PROVIDED INFORMATION: Begin

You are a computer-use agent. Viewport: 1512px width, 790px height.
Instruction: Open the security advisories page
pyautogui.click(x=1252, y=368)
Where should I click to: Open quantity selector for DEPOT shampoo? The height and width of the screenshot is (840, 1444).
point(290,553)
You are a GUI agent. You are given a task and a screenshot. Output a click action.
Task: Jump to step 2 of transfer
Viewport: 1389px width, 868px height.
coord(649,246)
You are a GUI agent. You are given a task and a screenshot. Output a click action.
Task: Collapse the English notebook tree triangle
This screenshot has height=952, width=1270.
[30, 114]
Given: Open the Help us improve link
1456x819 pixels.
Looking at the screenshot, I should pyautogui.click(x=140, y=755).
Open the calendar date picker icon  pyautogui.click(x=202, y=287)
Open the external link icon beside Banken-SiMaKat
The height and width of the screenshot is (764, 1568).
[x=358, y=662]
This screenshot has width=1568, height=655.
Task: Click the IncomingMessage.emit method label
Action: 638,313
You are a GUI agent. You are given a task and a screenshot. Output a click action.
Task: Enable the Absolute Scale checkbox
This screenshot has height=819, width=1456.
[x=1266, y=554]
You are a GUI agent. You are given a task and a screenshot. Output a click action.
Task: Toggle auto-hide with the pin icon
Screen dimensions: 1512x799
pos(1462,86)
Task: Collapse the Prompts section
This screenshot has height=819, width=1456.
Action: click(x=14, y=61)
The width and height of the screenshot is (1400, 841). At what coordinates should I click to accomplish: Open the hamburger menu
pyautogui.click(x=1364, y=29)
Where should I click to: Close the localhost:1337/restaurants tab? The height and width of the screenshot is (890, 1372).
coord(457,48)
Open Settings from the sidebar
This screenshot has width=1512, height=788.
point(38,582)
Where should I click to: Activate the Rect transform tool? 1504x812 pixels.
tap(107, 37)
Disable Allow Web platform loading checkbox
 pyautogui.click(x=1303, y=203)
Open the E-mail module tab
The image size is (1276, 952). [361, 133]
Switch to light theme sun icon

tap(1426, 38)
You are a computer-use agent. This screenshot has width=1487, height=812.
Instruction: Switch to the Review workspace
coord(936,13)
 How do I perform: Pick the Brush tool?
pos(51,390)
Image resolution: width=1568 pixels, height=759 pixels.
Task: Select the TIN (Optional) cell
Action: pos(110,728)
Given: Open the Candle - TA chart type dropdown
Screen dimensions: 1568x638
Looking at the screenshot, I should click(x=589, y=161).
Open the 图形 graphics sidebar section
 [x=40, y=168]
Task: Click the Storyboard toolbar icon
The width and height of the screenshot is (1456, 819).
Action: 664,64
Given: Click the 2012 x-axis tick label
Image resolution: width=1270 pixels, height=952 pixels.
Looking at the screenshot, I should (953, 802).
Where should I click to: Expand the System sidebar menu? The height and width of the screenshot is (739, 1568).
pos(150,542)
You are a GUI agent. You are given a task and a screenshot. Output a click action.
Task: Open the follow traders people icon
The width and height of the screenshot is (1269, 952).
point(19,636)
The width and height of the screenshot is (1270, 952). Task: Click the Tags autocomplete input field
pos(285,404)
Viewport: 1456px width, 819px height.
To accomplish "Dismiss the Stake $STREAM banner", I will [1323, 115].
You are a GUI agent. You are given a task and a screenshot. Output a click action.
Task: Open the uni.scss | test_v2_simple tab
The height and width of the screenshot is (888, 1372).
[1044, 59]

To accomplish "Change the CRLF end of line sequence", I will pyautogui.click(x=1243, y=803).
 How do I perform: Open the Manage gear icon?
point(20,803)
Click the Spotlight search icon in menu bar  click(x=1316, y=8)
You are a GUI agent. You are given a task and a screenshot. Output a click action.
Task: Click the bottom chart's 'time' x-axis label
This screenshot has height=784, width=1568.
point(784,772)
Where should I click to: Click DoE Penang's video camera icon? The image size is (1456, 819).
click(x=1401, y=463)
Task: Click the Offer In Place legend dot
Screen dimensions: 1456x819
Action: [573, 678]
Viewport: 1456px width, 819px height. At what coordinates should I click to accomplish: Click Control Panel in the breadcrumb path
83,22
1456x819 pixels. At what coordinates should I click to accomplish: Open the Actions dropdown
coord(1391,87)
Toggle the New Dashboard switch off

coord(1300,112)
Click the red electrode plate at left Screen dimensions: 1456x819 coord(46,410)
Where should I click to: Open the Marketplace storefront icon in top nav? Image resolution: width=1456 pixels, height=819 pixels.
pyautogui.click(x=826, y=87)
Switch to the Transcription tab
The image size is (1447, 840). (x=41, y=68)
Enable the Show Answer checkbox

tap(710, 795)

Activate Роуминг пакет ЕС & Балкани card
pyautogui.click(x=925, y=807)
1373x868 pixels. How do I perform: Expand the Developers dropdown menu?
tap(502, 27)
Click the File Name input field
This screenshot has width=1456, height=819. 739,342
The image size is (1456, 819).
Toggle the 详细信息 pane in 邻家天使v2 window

PROVIDED INFORMATION: End

TASK REQUIREMENTS: Lines above that have "chart": copy each of them.

ANSWER FOR THE TASK:
Given: Open the Candle - TA chart type dropdown
Task: Click the bottom chart's 'time' x-axis label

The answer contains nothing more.